A group of 12 European newspapers said it intends to disclose over the next three weeks the results of investigations into widespread alleged corruption at the heart of football under the banner "Football Leaks".
Based on leaked documents obtained by German weekly Der Spiegel, the outlets claim that Real Madrid and Portuguese star Ronaldo could have "hidden 150 million euros in tax havens in Switzerland and the British Virgin Islands".
Ronaldo, it is claimed, benefits from "a system developed by his agent Jorge Mendes".
They cite two operations related to advertising revenue of the Portuguese star.
The first, between 2009 and 2014, could represent "74.8 million euros via an offshore company called Tollin, registered in the British Virgin Islands", said the report released Friday.

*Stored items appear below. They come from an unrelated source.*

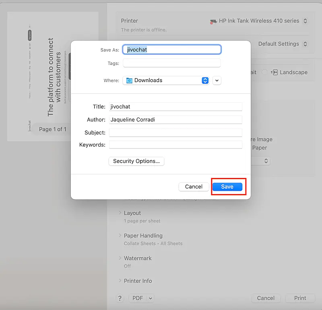Open the PDF dropdown menu
The height and width of the screenshot is (310, 322).
tap(141, 298)
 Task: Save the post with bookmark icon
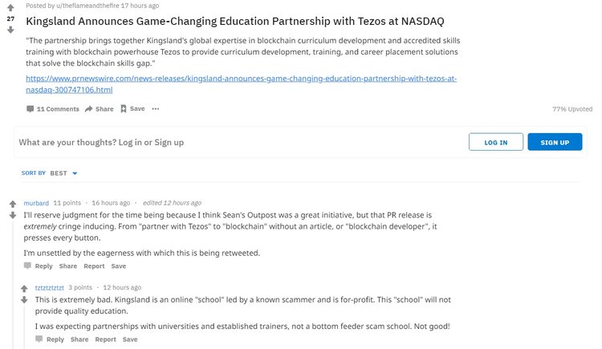click(132, 109)
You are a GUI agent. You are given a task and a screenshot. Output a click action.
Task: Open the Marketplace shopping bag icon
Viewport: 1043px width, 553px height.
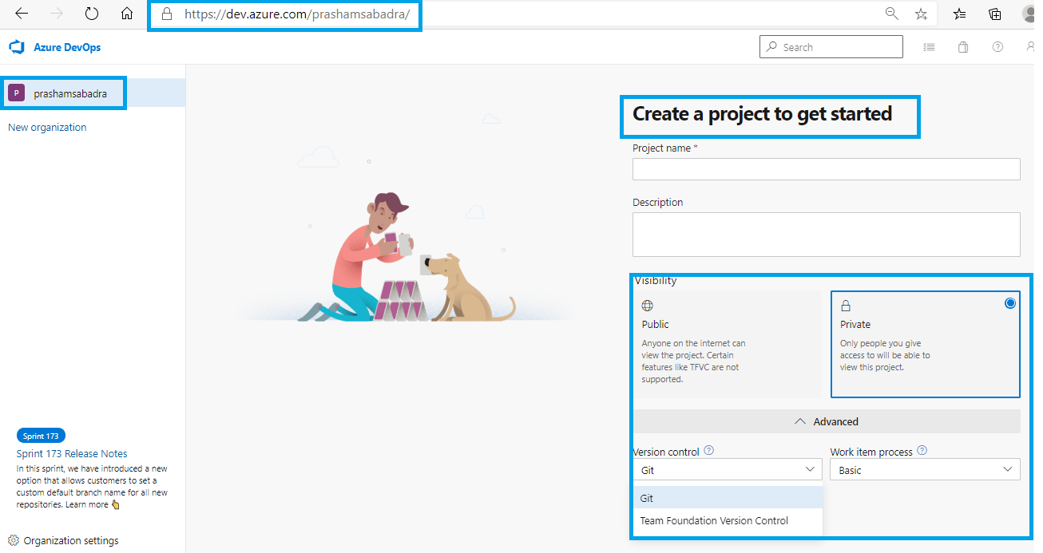(x=962, y=46)
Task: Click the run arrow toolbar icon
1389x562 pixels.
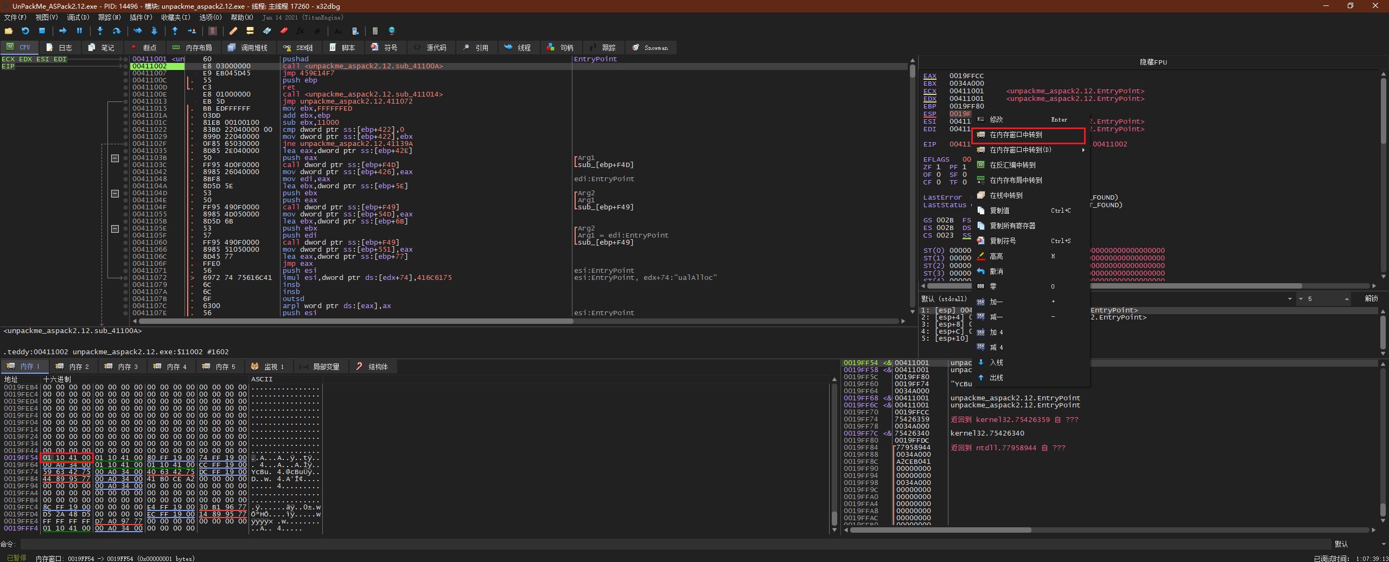Action: pos(62,31)
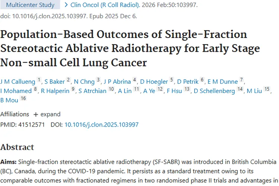279x186 pixels.
Task: Click author D Petrik
Action: click(187, 81)
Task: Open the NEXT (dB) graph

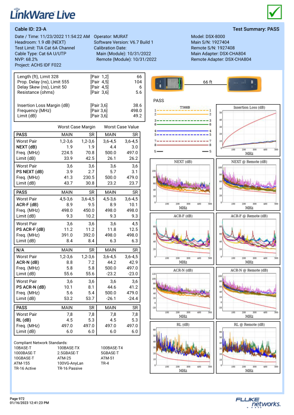Action: point(182,185)
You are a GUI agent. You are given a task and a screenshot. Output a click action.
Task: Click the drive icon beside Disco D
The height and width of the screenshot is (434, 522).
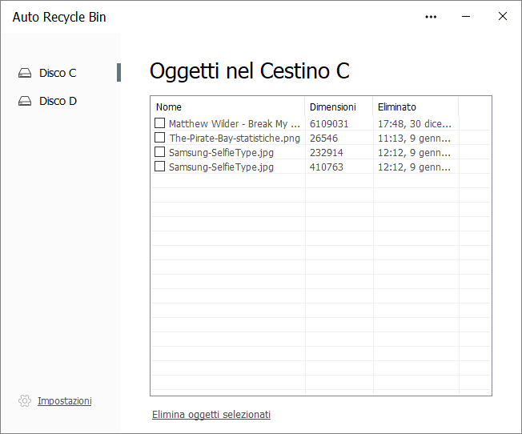click(25, 102)
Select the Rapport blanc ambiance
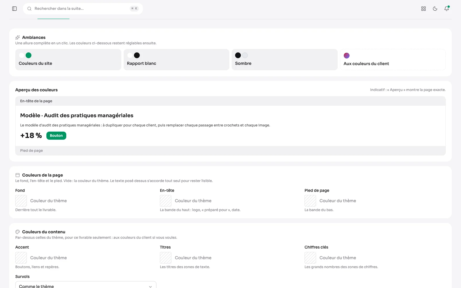The width and height of the screenshot is (461, 288). [x=176, y=60]
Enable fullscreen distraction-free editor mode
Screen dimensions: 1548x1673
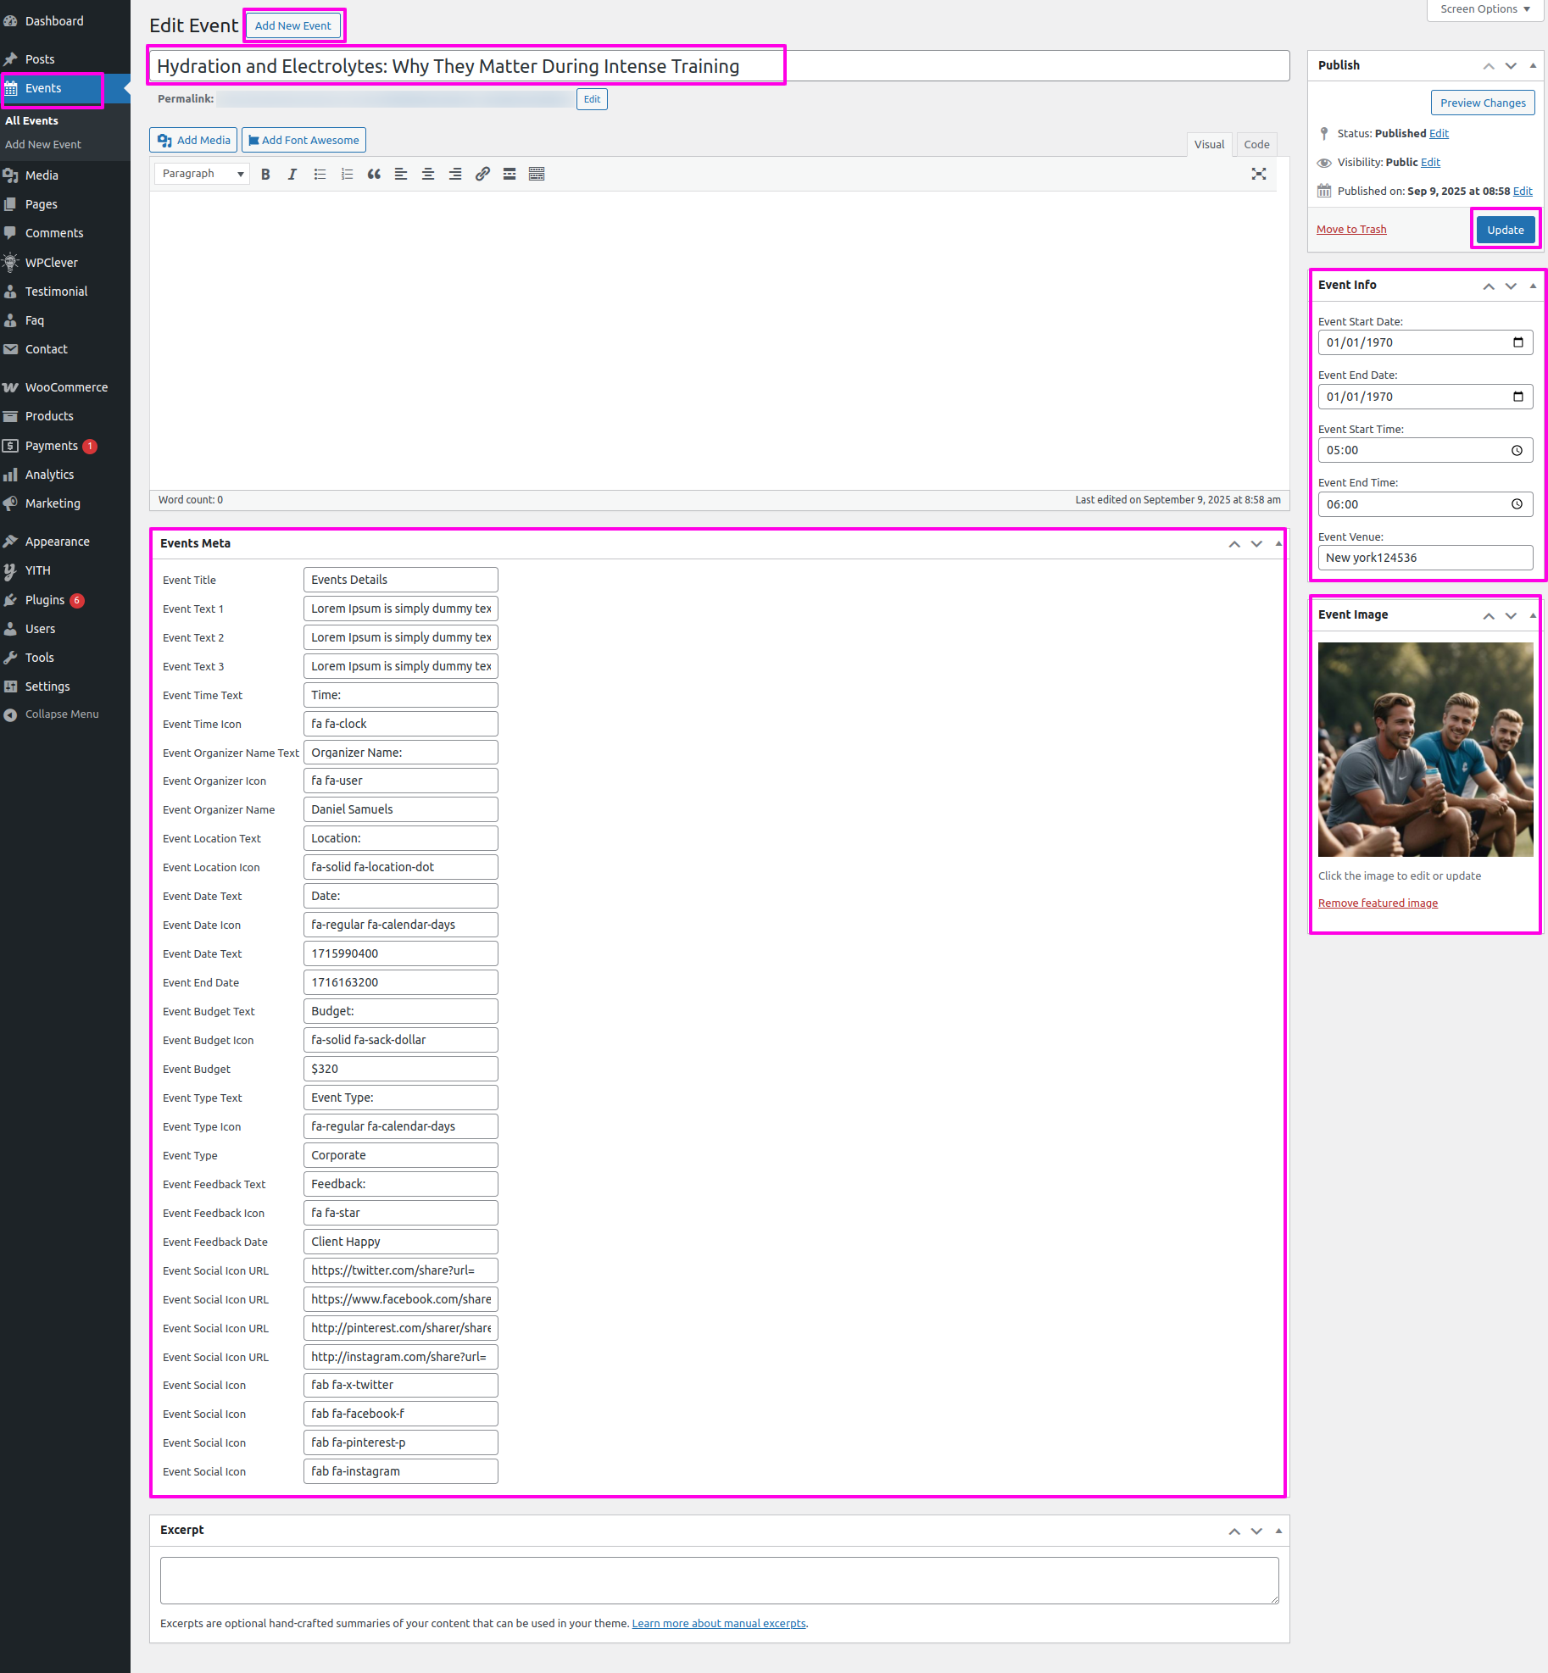pos(1258,174)
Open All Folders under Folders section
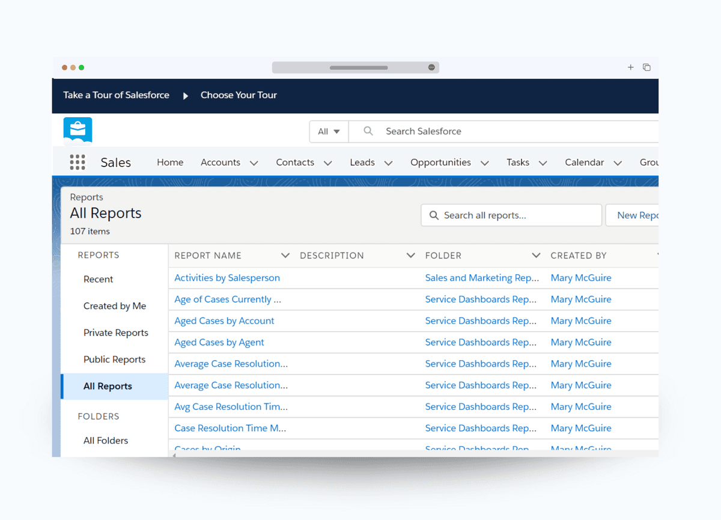 106,440
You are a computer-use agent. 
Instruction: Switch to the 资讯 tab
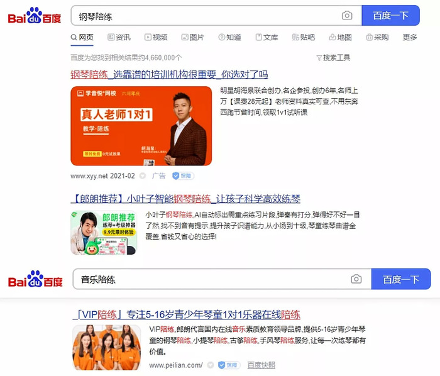click(x=119, y=37)
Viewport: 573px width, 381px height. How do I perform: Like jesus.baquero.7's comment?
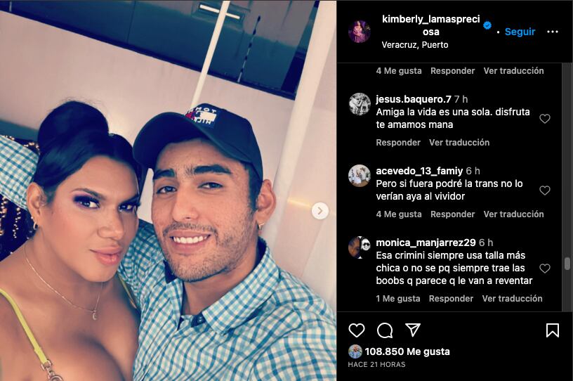(x=544, y=119)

"He would have eventually declared a part of it," added the report sent to AFP by the Mediapart organisation.
"The lawyers of the player told the (media) consortium that a Spanish tax audit aimed at Cristiano Ronaldo was still in progress," the newspapers said.
In the second operation, Ronaldo could have "avoided 31 million euros of taxes" according to these newspapers, making the most of "12 days of an ultra-advantageous tax regime" on his marketing rights for the period 2015-2020.
According to the European Investigative Collaborations (EIC) consortium, Manchester United manager Mourinho is said -- again via Mendes -- to have "concealed 12 million euros in a Swiss account owned by a British Virgin Islands company."
It was "subject to a tax audit in Spain... which resulted in a recovery of 4.4 million euros, penalties included".
Friday's first batch of leaks centred on "a system" put in place, according to the newspapers, by Mendes, the super-agent of Ronaldo and Mourinho.
The system overall would have accounted for a loss of "at least 185 million euros of sponsorship income from the tax administrations through a network of offshore accounts and offshore companies in Ireland, the British Virgin Islands, Panama and Switzerland".
In response, Mendes's company Gestifute said Friday that Ronaldo and Mourinho had "fully respected their obligations vis-a-vis the Spanish and British authorities".
The company accused the media consortium of operating in an "insidious" way concerning the stars' tax obligations.
It said that neither Ronaldo nor Mourinho "have been implicated in legal proceedings of the tax evasion commission in Spain".